_Exercise brief_. Retype the data starting at the line containing "This screenshot has height=240, width=408." and ending after the line containing "click(74, 211)", leaving out the pictures.

_Stored records_.
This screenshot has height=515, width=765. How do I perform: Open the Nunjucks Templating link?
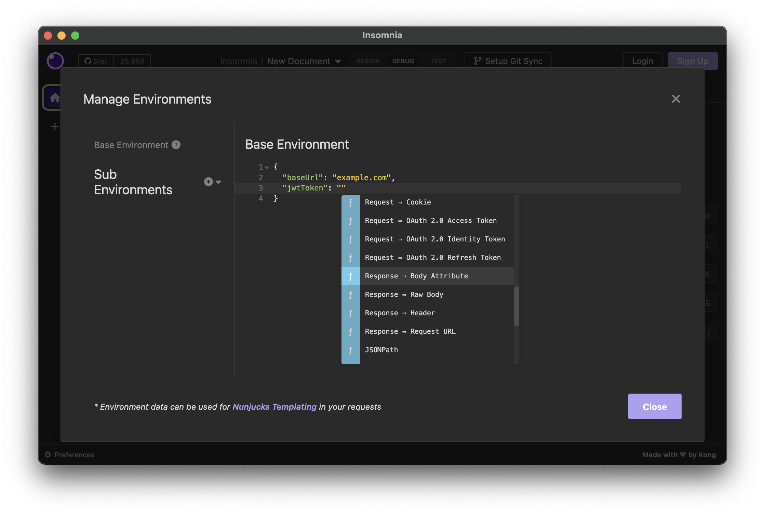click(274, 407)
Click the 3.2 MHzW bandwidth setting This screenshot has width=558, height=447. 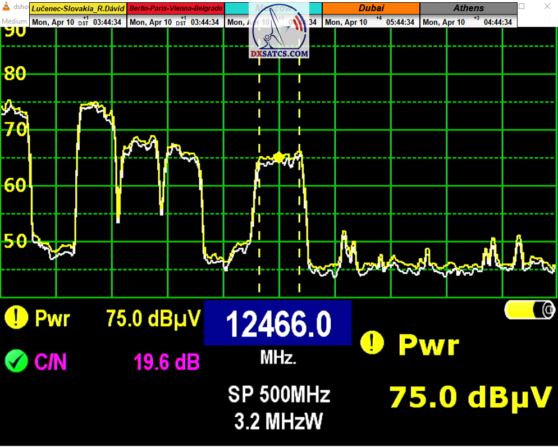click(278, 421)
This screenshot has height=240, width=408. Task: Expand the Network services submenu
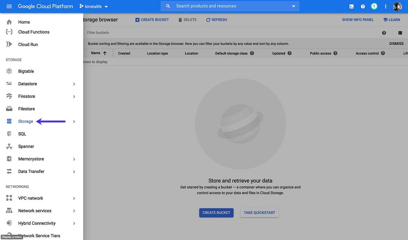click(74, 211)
---
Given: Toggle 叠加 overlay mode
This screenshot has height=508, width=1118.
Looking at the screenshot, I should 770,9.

_Written reply_.
This screenshot has height=240, width=408. Task: Expand the Network services submenu
click(74, 211)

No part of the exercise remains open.